Additionally, when there are multiple local governments, citizens can compare their performance. By looking at how other local governments are doing, they can answer the question: ‘Am I getting value for money with my current government?’ This is so-called yardstick competition. Based on this information, they can vote politicians out of office who do not perform well enough. We may also want to have many local governments with different policies, because this leads to experimentation with policy. When the entire country has the same policy, much fewer policy options can and are tried. Local governments are our policy laboratories.

Ok, why do we need a central government, then?

However, not all tasks should be executed at the local level. For some tasks it is simply so much cheaper to execute them on a massive scale, that it is better to have a very cheap one size fits all policy, than to have many expensive choices. For instance, levying taxes requires intricate knowledge of people’s income and property. Imagine having each municipality having to build their own database for tax purposes. This would be extremely expensive, having one centralized tax service doing this once is clearly superior. Economies of scale are at play when the price per product decreases as you produce more products. However, perhaps it is possible to make decisions on service provision locally, while the production of these services is done by a higher level of government? Then we could maybe have the best of both worlds.

Another reason for executing tasks at the central level is if there are clear negative or positive externalities for producing a certain good or service. For instance, maintaining a theatre is expensive and requires subsidies from the government. However, theatres are located in one municipality, but benefit the entire region. The municipality with the theatre may not want to bear the burden of providing a theatre that is big enough for the entire region. This means there is an undersupply of theatres. In this case local decision making with production done by a higher level of government is not going to solve the problem, because local decision making would still not take into account the preferences of citizens outside the jurisdiction.

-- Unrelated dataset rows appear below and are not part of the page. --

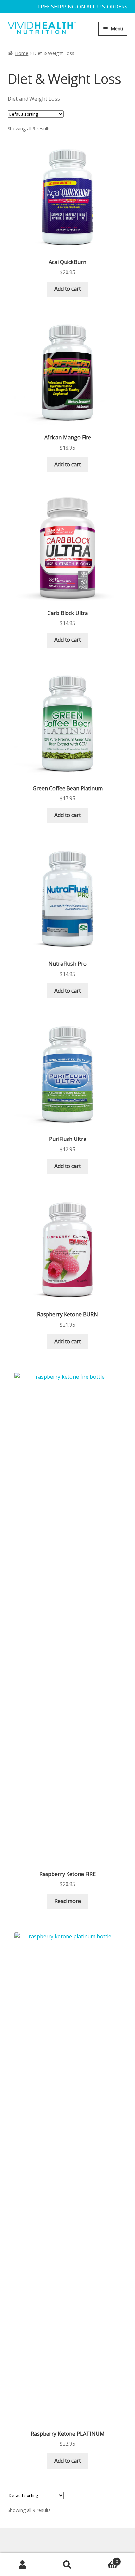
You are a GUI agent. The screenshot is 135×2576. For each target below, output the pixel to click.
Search (67, 2565)
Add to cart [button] (67, 288)
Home (21, 53)
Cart (104, 2559)
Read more (67, 1901)
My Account (22, 2565)
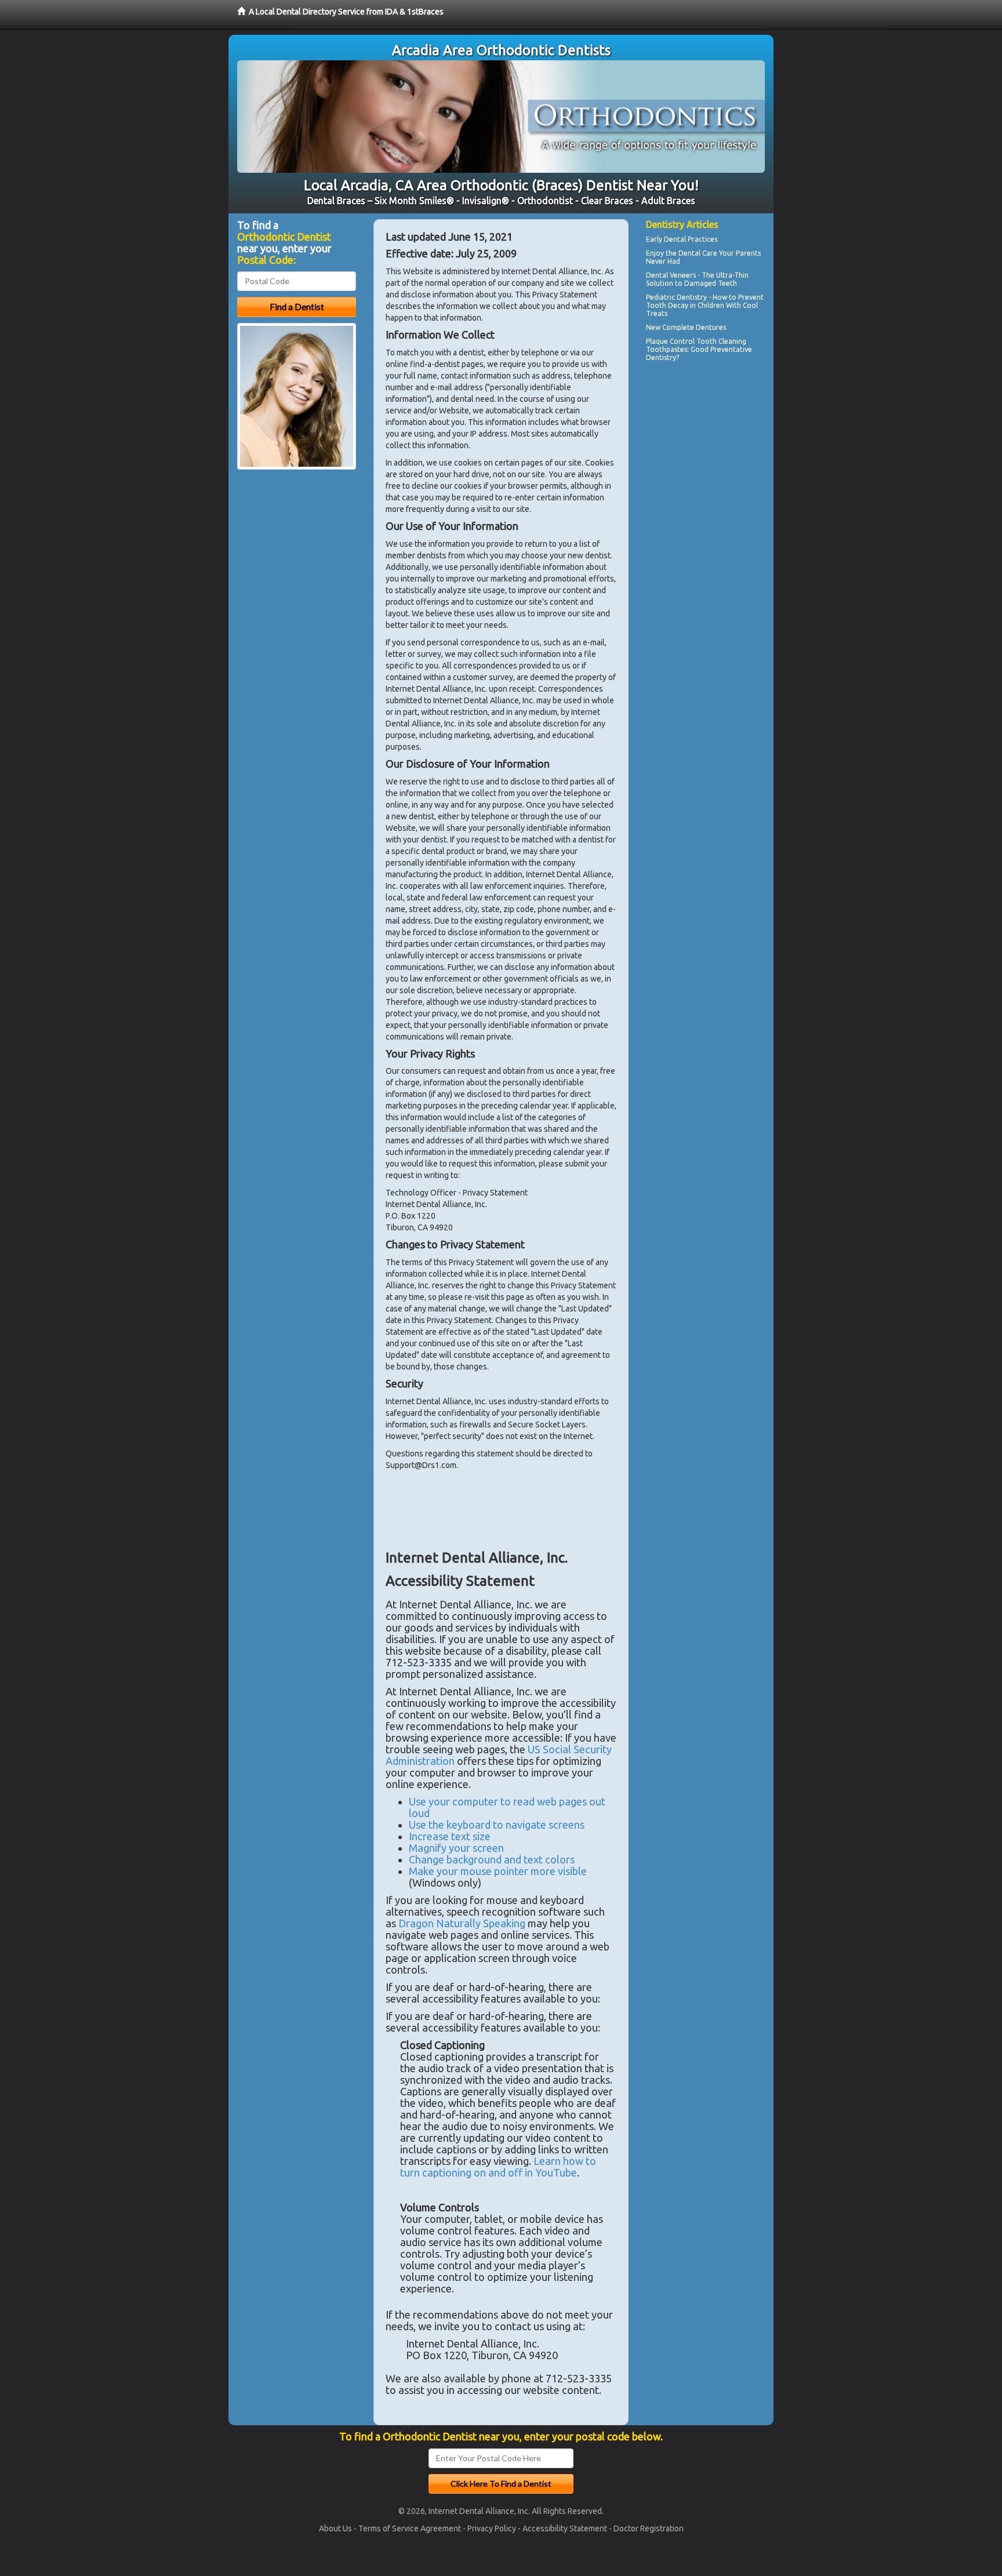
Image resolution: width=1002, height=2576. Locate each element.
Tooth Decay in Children (685, 305)
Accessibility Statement (564, 2528)
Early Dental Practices (681, 239)
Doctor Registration (648, 2528)
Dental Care (697, 253)
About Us (335, 2528)
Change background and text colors (492, 1859)
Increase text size (450, 1836)
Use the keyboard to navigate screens (496, 1824)
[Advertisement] (705, 466)
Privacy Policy (491, 2528)
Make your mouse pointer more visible (498, 1871)
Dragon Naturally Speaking (461, 1923)
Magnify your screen (456, 1848)
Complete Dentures (694, 327)
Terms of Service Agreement (409, 2528)
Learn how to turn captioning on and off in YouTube (498, 2166)
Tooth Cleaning (721, 341)
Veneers (683, 275)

Taxation and redistribution of income are also tasks which are typically executed to a large degree by the central government. This is because when taxes increase in one locality, people and businesses tend to leave another locality. Remember voting with your feet? Moreover, with the way economies work some areas will be richer than others. To ensure a basic living standard, including sufficient healthcare and education, you may need to transfer resources from the richer areas in the country to the poorer areas in the country.

Fiscal transfers

If central governments are better at levying taxes than local governments, and some areas are poorer than others, we end up in a situation in which the central government must transfer the taxes they levy to the local governments that execute various tasks. This is indeed very common, as a comparison between the two graphs below shows. The first graph shows the share of local and state government expenditure out of total government expenditure in OECD members. The second graph shows the tax revenues of local and state governments as a share of total government tax revenues. As you can see, typically local and state governments spend more than the taxes they levy themselves. Unfortunately, these fiscal transfers lead to potential problems. What these problems are, and how we can prevent them, I will discuss in the next post on fiscal federalism.

Data: http://www.oecd.org/tax/federalism/fiscal-decentralisation-database/

Data: http://www.oecd.org/tax/federalism/fiscal-decentralisation-database/

Bottom line: Governments are like onions. Onions have layers, governments have layers. They both have layers. The trick is to find out which level of government should execute which task.